Tag Archives: money

The Crazy Adventures of Save and Spend

7 Jun

So we made it through our first day of house hunting. Travis and I went out with our realtor Victoria (she’s great!) to see 14 different houses today. We really liked 2-3 of them. They were a nice size, with great layouts, in our price point. But some of them were so weird and gross…hard to believe anyone can live like that!

For the past 4 hours, Travis and I have been having a very heated debate/discussion/argument about our finances, spending habits, and mortgage amounts. He tends to get very pessimistic and Debbie Downer during times like this when he feels very pressed financially–“I just don’t want to spend so much money buying a house that we can’t enjoy it or put anything in it.” He also wants to put exorbitant (IMO) amounts of money in savings.

Needless to say, I tend to be very optimistic and borderline idealistic during times like this. I see a problem and start brainstorming solutions–“Well, we’ll just stop going out to eat and only limit movies in the theaters to once a month and save half of our ‘blow money’ to fly to Mexico in March with my family” (or else we wouldn’t be able to make it happen). In a lot of ways, it might end up being like my New Year’s Resolutions: very ambitious but hardly ever carried through.

But I am willing to change our lifestyle somewhat to make buying a house possible. And we’re not talking about a $300K 2,500 square foot tri-level mansion. We’re talking about a $170K 1,000 square foot ranch house (but there are some really nice ones out there!) And we wouldn’t have to reduce ourselves to rags and Ramen. We just couldn’t splurge on new camping gear and plane tickets and going to the Frozen Four for $150 a person. Things would be a little tighter, they’d be a little hard.

But we would grow. We would be forced to depend on God for provision. I don’t think that going into buying a house right now is a poor financial decision. We have about $600 wiggle room for “things that make life enjoyable” each month so it’s not like we’re putting all of our pennies into the same piggy bank, hoping we never need that money for anything else.

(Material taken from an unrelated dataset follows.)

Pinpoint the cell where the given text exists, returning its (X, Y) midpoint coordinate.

So I have proposed a trial run: for the month of July, we pretend that we have a mortgage. And are saving for Mexico in March. And are saving for grad school in September (which is SO CLOSE!) We limit our “date money” and we only get half of our “blow money.” Travis thinks it will be absolutely horrible. I think that it will be doable. (which is very weird considering I’m the spender and he’s the saver…) I think that we just need to be more discriminatory about when we go out to eat and to movies, etc. We have to make it count.

We will see how it goes. But a praise: today, I really felt like I was trusting the Lord to provide a house for us instead of freaking out that the house we like will be snatched up. I even prayed throughout the day when I felt myself getting overly excited for the Lord to remind me of His sovereignty and goodness. This morning, I felt reassured by this verse in Ephesians: “And now to him who is able to do far more abundantly than all we ask or imagine, according to the power that is at work within us, to him be glory in the church and in Christ Jesus throughout all generations, forever and ever. Amen.”

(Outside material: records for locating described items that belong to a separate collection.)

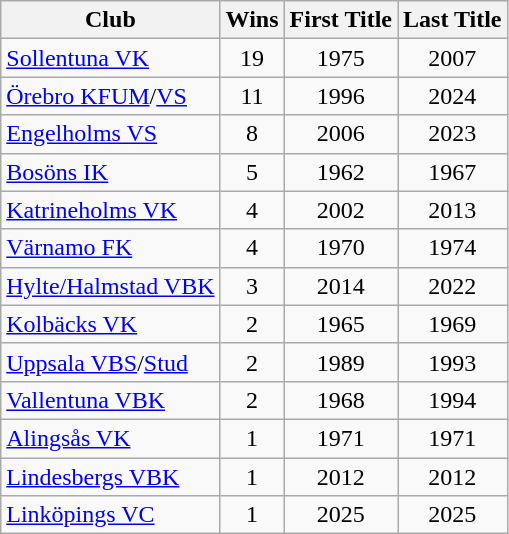
Kolbäcks VK (110, 324)
3 (252, 286)
2002 (341, 210)
Vallentuna VBK (110, 400)
5 (252, 172)
2013 (453, 210)
1965 (341, 324)
Uppsala VBS/Stud (110, 362)
Lindesbergs VBK (110, 477)
11 (252, 96)
2006 (341, 134)
19 (252, 58)
Club (110, 20)
2024 (453, 96)
2007 (453, 58)
2023 (453, 134)
Alingsås VK (110, 438)
Katrineholms VK (110, 210)
1996 (341, 96)
2022 (453, 286)
1970 (341, 248)
2014 (341, 286)
1962 (341, 172)
1975 (341, 58)
1968 (341, 400)
1974 (453, 248)
1967 (453, 172)
1993 (453, 362)
Engelholms VS (110, 134)
Bosöns IK (110, 172)
Hylte/Halmstad VBK (110, 286)
Wins (252, 20)
Sollentuna VK (110, 58)
First Title (341, 20)
Linköpings VC (110, 515)
Last Title (453, 20)
1969 (453, 324)
8 (252, 134)
1994 (453, 400)
1989 (341, 362)
Örebro KFUM/VS (110, 96)
Värnamo FK (110, 248)
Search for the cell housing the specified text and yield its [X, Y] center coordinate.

To God be the glory because I am nothing without Him.

Sad day in the neighborhood

28 Jan

I know that God is sovereign and good. He is able and willing to provide for His children and He does provide. So I’m trying to not be too upset.

But Travis and I balanced our budget the other night, refiguring how much money we need for all of our different categories so that we can start putting $500 in savings every month for buying a house. As we looked at the budget, we started to realize that maybe buying a house this spring/summer isn’t possible for us. Well, it’s possible if we don’t want to put much or any down and we want a higher interest rate on our mortgage (turns out my credit might not be so hot because of stupid mistakes I made in college). We might just have to move into another apartment in Arvada/Wheat Ridge. At least that way, we would be closer to work and our friends, even if it’s still not a permanent residence.

Adding insult to injury, Travis found out this morning that our car loan was denied. “What?!?!?” I said. The guy at the bank did NOT say that this happening was even a possibility. He said that we had been approved for “x” at y% for a 2000 or older and approved for “z” at q% for a 2001 or newer. We were buying a 2001 so we thought we were good to go. Nope! I guess the bank sends some paperwork to someone else saying “We’re going to give these people this much money. Okay?” To which those people said, “NOT okay!” Travis said that the guy at the bank resubmitted the loan request, trying to appeal the denial. We find out this afternoon what happens.

God is sovereign and if He wants us to get this car, we will get it–of that I am sure. And if we don’t get the car, I have to trust that God knows what He is doing by not letting us have a car. He’s working something out and it is positively for our good and joy in Him. It just makes me a little frustrated at myself because I’M the reason why we’re having this trouble. I paid my car loan late just one time but it’s still a “discrepancy” in the eyes of the lenders. And since the car we want to buy is “borderline,” meaning it is right on the cutoff between the loan rates and amounts, the lenders denied it.

I’m praying every minute that God is delighting to give us the Pathfinder… it would be so amazing to have 2 cars again!